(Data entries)
start

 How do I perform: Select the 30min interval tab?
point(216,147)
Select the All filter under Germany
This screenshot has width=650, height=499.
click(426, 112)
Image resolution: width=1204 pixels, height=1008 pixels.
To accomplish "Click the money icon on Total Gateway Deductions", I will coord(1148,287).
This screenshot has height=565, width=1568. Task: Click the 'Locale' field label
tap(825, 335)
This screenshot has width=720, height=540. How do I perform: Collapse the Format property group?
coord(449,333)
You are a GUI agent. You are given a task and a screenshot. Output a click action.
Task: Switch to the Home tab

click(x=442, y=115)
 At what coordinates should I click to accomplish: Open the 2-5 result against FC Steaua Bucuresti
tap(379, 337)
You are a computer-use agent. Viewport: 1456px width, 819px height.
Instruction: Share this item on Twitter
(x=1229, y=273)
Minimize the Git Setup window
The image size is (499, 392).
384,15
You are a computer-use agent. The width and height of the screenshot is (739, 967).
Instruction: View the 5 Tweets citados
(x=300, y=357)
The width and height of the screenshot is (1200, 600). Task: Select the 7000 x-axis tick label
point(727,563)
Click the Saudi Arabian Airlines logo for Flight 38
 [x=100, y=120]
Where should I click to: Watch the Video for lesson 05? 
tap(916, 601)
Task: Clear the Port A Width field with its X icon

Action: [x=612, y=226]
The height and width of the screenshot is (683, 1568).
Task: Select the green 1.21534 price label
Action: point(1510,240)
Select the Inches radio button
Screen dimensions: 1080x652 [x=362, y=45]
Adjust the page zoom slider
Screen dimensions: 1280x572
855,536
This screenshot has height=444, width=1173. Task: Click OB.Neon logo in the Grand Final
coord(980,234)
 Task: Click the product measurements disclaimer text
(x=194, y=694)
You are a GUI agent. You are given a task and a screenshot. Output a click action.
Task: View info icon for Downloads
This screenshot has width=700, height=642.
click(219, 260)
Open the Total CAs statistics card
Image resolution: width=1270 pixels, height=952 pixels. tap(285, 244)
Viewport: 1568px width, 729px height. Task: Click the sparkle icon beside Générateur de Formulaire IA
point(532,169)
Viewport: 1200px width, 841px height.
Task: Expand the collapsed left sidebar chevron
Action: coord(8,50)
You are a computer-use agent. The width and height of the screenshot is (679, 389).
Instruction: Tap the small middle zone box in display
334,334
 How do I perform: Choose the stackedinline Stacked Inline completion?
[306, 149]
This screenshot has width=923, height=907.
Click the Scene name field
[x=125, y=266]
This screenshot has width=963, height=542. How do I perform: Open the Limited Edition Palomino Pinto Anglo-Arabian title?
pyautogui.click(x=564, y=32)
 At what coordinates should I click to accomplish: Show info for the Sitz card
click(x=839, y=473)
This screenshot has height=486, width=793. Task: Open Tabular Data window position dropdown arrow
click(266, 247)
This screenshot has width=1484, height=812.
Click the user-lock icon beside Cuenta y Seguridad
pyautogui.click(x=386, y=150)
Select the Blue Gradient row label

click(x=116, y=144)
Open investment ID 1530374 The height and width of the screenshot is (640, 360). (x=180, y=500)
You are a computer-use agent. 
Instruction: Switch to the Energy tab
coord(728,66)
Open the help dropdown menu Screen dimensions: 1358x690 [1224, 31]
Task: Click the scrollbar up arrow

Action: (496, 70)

end

**Do this**
Write out the entries above again, swapping each "Instruction" for "Directive" and leaving every other character unchanged.

**Expected answer**
 How do I perform: Select the 30min interval tab?
point(216,147)
Select the All filter under Germany
This screenshot has width=650, height=499.
click(426, 112)
Image resolution: width=1204 pixels, height=1008 pixels.
To accomplish "Click the money icon on Total Gateway Deductions", I will coord(1148,287).
This screenshot has height=565, width=1568. Task: Click the 'Locale' field label
tap(825, 335)
This screenshot has width=720, height=540. How do I perform: Collapse the Format property group?
coord(449,333)
You are a GUI agent. You are given a task and a screenshot. Output a click action.
Task: Switch to the Home tab

click(x=442, y=115)
 At what coordinates should I click to accomplish: Open the 2-5 result against FC Steaua Bucuresti
tap(379, 337)
You are a computer-use agent. Viewport: 1456px width, 819px height.
Directive: Share this item on Twitter
(x=1229, y=273)
Minimize the Git Setup window
The image size is (499, 392).
384,15
You are a computer-use agent. The width and height of the screenshot is (739, 967).
Directive: View the 5 Tweets citados
(x=300, y=357)
The width and height of the screenshot is (1200, 600). Task: Select the 7000 x-axis tick label
point(727,563)
Click the Saudi Arabian Airlines logo for Flight 38
 [x=100, y=120]
Where should I click to: Watch the Video for lesson 05? 
tap(916, 601)
Task: Clear the Port A Width field with its X icon

Action: [x=612, y=226]
The height and width of the screenshot is (683, 1568).
Task: Select the green 1.21534 price label
Action: point(1510,240)
Select the Inches radio button
Screen dimensions: 1080x652 [x=362, y=45]
Adjust the page zoom slider
Screen dimensions: 1280x572
855,536
This screenshot has height=444, width=1173. Task: Click OB.Neon logo in the Grand Final
coord(980,234)
 Task: Click the product measurements disclaimer text
(x=194, y=694)
You are a GUI agent. You are given a task and a screenshot. Output a click action.
Task: View info icon for Downloads
This screenshot has width=700, height=642.
click(219, 260)
Open the Total CAs statistics card
Image resolution: width=1270 pixels, height=952 pixels. tap(285, 244)
Viewport: 1568px width, 729px height. Task: Click the sparkle icon beside Générateur de Formulaire IA
point(532,169)
Viewport: 1200px width, 841px height.
Task: Expand the collapsed left sidebar chevron
Action: coord(8,50)
You are a computer-use agent. The width and height of the screenshot is (679, 389).
Directive: Tap the small middle zone box in display
334,334
 How do I perform: Choose the stackedinline Stacked Inline completion?
[306, 149]
This screenshot has width=923, height=907.
Click the Scene name field
[x=125, y=266]
This screenshot has width=963, height=542. How do I perform: Open the Limited Edition Palomino Pinto Anglo-Arabian title?
pyautogui.click(x=564, y=32)
 At what coordinates should I click to accomplish: Show info for the Sitz card
click(x=839, y=473)
This screenshot has height=486, width=793. Task: Open Tabular Data window position dropdown arrow
click(266, 247)
This screenshot has width=1484, height=812.
Click the user-lock icon beside Cuenta y Seguridad
pyautogui.click(x=386, y=150)
Select the Blue Gradient row label

click(x=116, y=144)
Open investment ID 1530374 The height and width of the screenshot is (640, 360). (x=180, y=500)
You are a computer-use agent. 
Directive: Switch to the Energy tab
coord(728,66)
Open the help dropdown menu Screen dimensions: 1358x690 [1224, 31]
Task: Click the scrollbar up arrow

Action: (496, 70)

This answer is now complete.